Ecco quei piatti che non dovevano mancare nelle tavole amatine il giorno di Natale
Anche se erano i piatti di tutti i giorni, a Natale erano sicuramente i più buoni che si potevano cucinare. Ecco, abbiamo già svelato il finale e adesso non ci resta che precisare, fin da subito, che i questo articolo non ci troverete quella nostalgia dei tempi che furono, solo curiosità e un pizzico di cultura gastronomica. Ci si avvicina a Natale e le preparazioni dei piatti da servire e gustare con amici e parenti (più parenti che amici) sono ormai all’ordine del giorno. C’è chi punta sulle lasagne di primo e arrosto di secondo, un menù evergreen che accontenta tutti e tutte, grandi e piccini. C’è invece chi ama la tradizione e che in questi casi vuol dire: crostino con il cavolfiore e un filo di olio nuovo, tortellini (ma di quelli fatti a mano, perché almeno a Natale bisogna mangiare bene) in brodo e cappone ripieno, per finire un bel panettone, se è artigianale è ancora meglio. Dipende un po’ dai gusti, e già, oggi sono proprio i gusti a determinare il menù ma un tempo c’era quello che la stagione offriva, ossia ben poco.

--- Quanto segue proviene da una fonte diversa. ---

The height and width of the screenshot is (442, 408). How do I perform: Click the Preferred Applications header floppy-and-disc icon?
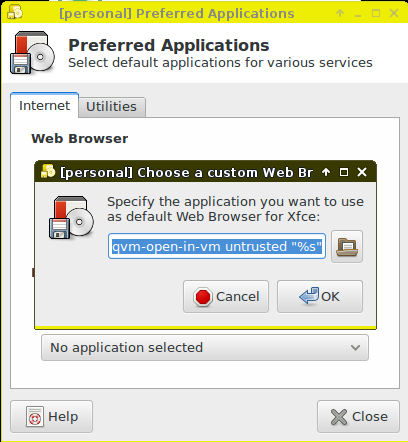(x=32, y=53)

Abbiamo chiesto a chi, più di noi, conosce la tradizione gastronomica locale. Abbiamo parlato con Ugo Quattrini detto il Pampini, l’oste della famosa “Osteria Aiuole” che ci ha snocciolato dei ricchissimi “poveri menù”. “Ugo, come stai? ti volevamo chiedere un menù tipico e tradizionale di Natale“. Subito l’oste dai baffoni bianchi e amico di mille personaggi famosi, ci ha ricordato che: “Io sto bene – risponde subito – sto cucinando una minestra fagioli, ceci e farro, come si faceva 60 anni fa. Se vogliamo parlare della tradizione allora è opportuno dimenticare i tortellini in brodo, panettoni e altro. Parliamo dei menù natalizi degli anni 60, quelli più popolari (i ricchi mangiavano altro) quelli dove i cibi di stagione andavano sulle tavole tutti i giorni, anche a Natale“. Se oggi dovessimo riproporre un tradizionale pranzo natalizio amiatino dovremmo partire con: “Senz’altro con un antipasto di mazzafegato, soppressata, e crostini o con creste di gallo o con le interiora sempre di gallo. Di primo – prosegue Ugo – mangeremmo un bel piatto di polenta di castagne fritta con queste varianti, animelle o buristo o aringa. Per i più fortunati c’era anche la ricotta. In sostituzione o in aggiunta della polenta avremmo abbinato i maccheroni che da noi sono le tagliatelle – continua – con sugo d’oca o la minestra di ceci, fagioli e farro, quella che peraltro sto cucinando adesso. Di secondo, sulla tavola di Natale sicuramente avremmo trovato il coniglio ripieno o il galletto alla cacciatora e di contorno lo sformato di cardi o i sedani stufati. Per concludere un salame al cioccolato“.
Un menù che riproporlo oggi, sarebbe una grande riscoperta di sapori e gusti straordinari. Eh se volessimo scoprire anche il menù della Vigilia: “Bè – sorride Ugo – molti per la Vigilia non mangiavano”.
La tradizione però vuole il pesce ed ecco che sulla tavola del 24 dicembre spuntano tre must della nostra tradizione culinaria: L’anguilla in umido, la sarda ripiena e le acciughe sottopesto. C’è anche un perché si mangiava solo anguilla, sarda e acciughe. La prima perchè si pescava nei nostri torrenti le altre due perché erano gli unici che si trovavano in commercio sull’Amiata. Tra i primi la minestra all’ortica – unica erba che si può reperire 10 mesi all’anno -e le uova soda con la salsa verde.
“A titolo di cronaca in alcune case si cucinava anche una buonissima minestra di orcelle – commenta Ugo – che in seguito è stata sostituita con la zuppa di ordinali ma che attualmente non si possono cucinare nei ristoranti. Tra le verdure della tavola, bè protagonista assoluto era il cavolo, bollito e condito con l’olio nuovo mentre con le sue foglie ci si faceva un crostino stellare”.
Oggi alcuni di questi piatti sono giunti fino a noi e seppur con qualche variante rappresentano un vero e proprio patrimonio da difendere e tutelare.